Python递归问题【leetcode问题】

Question

Above is the question. It is to find all the permutation in for given array of integers(all unqiue)

Actual Question

I was trying out check the brute-force method permutation method( Not looking for the optimal solution ). I found myself in this peculiar problem. The result array used to store the permutations changed with every recursion call. I cannot put a head around it why is that. Need help figuring it out.

I have included print() from different places of the code for debugging purpose. Let me know if you need any other information to help you reach an answer.

Algorithm walkthrough

element_map -> stores False for each position of the input array [False,False,False] in this case temp_result -> stores temporary permutations in each step

1. permutation function iterates over every val of the input array and stores permutations in the temp_result array.
2. Once an element is added to temp_result , it marks element_map as True and recursively calls permutation function again.
3. End of recursion is if len(temp_result) == len(nums) . In that case, we got one permutation and we add it to result.
4. Once base case 3 is hit we set element_map[i] = False and pop the last val from temp_result

class Solution:
    def permute(self, nums: List[int]) -> List[List[int]]:
        
        if len(nums) == 1:
            return [nums]
        
        result = []
        element_map = defaultdict(bool)
        for i in range(len(nums)):
            element_map[i] = False
        
        def permutations(nums, temp_result, element_map):
            nonlocal result
            print("Start result ->", result)

DATA BLOCK
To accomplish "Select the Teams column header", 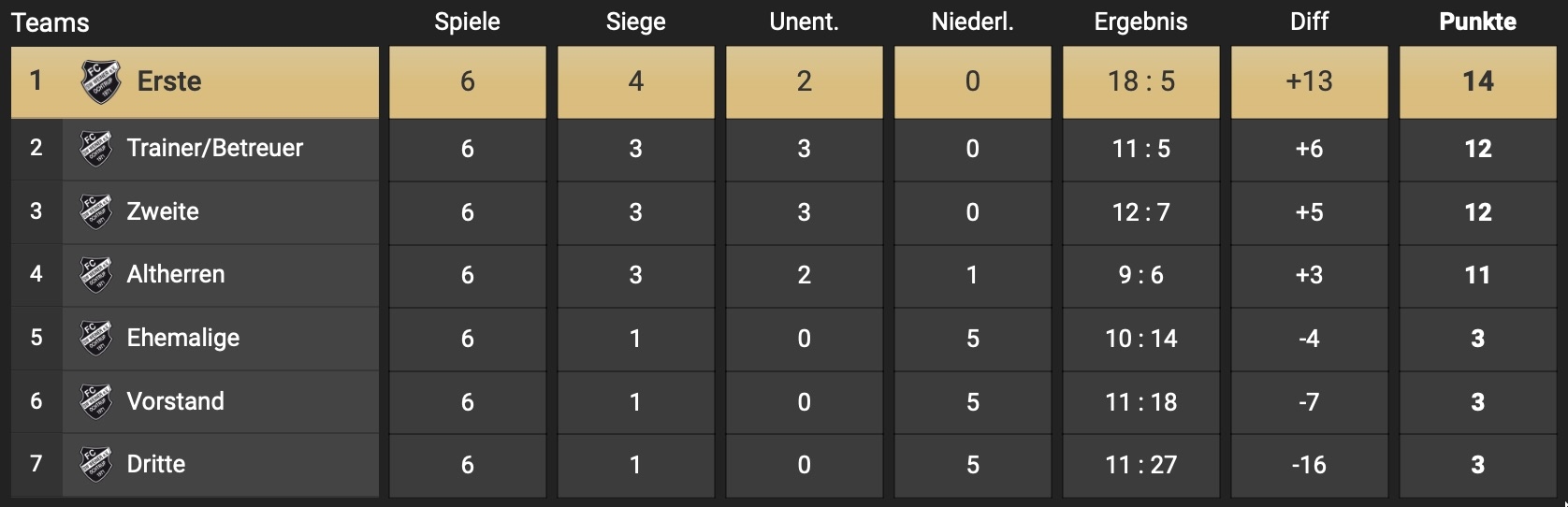I will pyautogui.click(x=51, y=22).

TASK PROMPT
Please copy the part of the permutation post that starts at "2. Once an element" and stops after "element_map = defaultdict(bool)".

FINISHED EXERCISE
2. Once an element is added to temp_result , it marks element_map as True and recursively calls permutation function again.
3. End of recursion is if len(temp_result) == len(nums) . In that case, we got one permutation and we add it to result.
4. Once base case 3 is hit we set element_map[i] = False and pop the last val from temp_result

class Solution:
    def permute(self, nums: List[int]) -> List[List[int]]:
        
        if len(nums) == 1:
            return [nums]
        
        result = []
        element_map = defaultdict(bool)